PressPass: Turning to your other announcement today, the partnership with Quest Software, can you explain why it is important for developers?

Zander: The bottom line is that we understand our customers are working in heterogeneous environments. With this agreement, we’ll be able to offer the same capabilities now available to developers working with SQL Server or DB2 to those working with Oracle, so you’ll be able to use Visual Studio 2010 with any of the three most popular databases.

With Quest Software’s Database Schema Provider (DSP) plug-in, Oracle developers will now be provided with the tools to help them design their database schemas, PL SQL Code, stored procedures and triggers, and to do offline design, development, version control and change management for Oracle databases via Visual Studio 2010.
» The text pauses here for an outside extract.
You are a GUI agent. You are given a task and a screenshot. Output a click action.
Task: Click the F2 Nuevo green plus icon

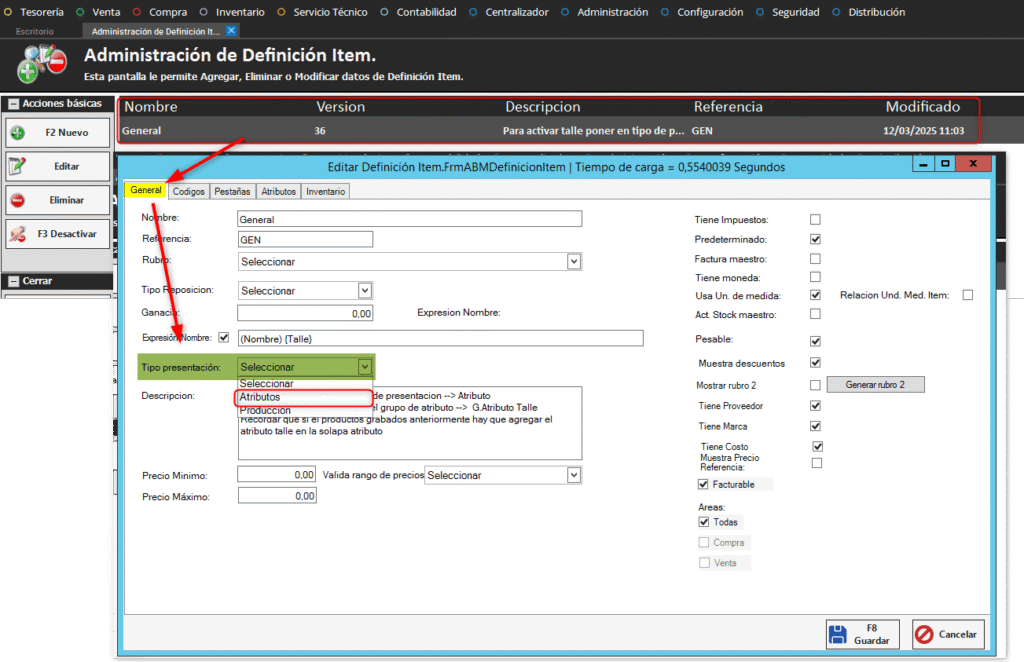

The Quest plug-in will join hundreds of other third-party extensions now available for Visual Studio. A list can be found at

PressPass: Any final words for the development community?

Zander: Just that we’re listening to them and we understand what they’re going through these days. They face the obvious pressure to do more with less; the speed at which business operates has not slowed down and the demands on developers are more intense than ever.

When I talk to developers, I hear many of the same questions come up again and again. Things like, “How do I stay up to speed on all of the latest trends when I have so little time?”; “How do I make sure my skills are always in demand?”; “How do I ensure that my team can collaborate easily and quickly when working on tight timelines?”; and “What can I do to keep down the cost of software development by fixing bugs earlier and easily reusing code assets?”

With continued innovations to Visual Studio 2008 and new enhancements to Visual Studio 2010, we hope we’re helping developers address these questions and move farther along the efficiency continuum. We talk about five areas of focus for Visual Studio 2010 — riding the next-generation platform wave, inspiring developer delight, building breakthrough applications, democratizing ALM and enabling emerging trends — these areas embody our core commitments to developers to deliver a more connected, quality development experience.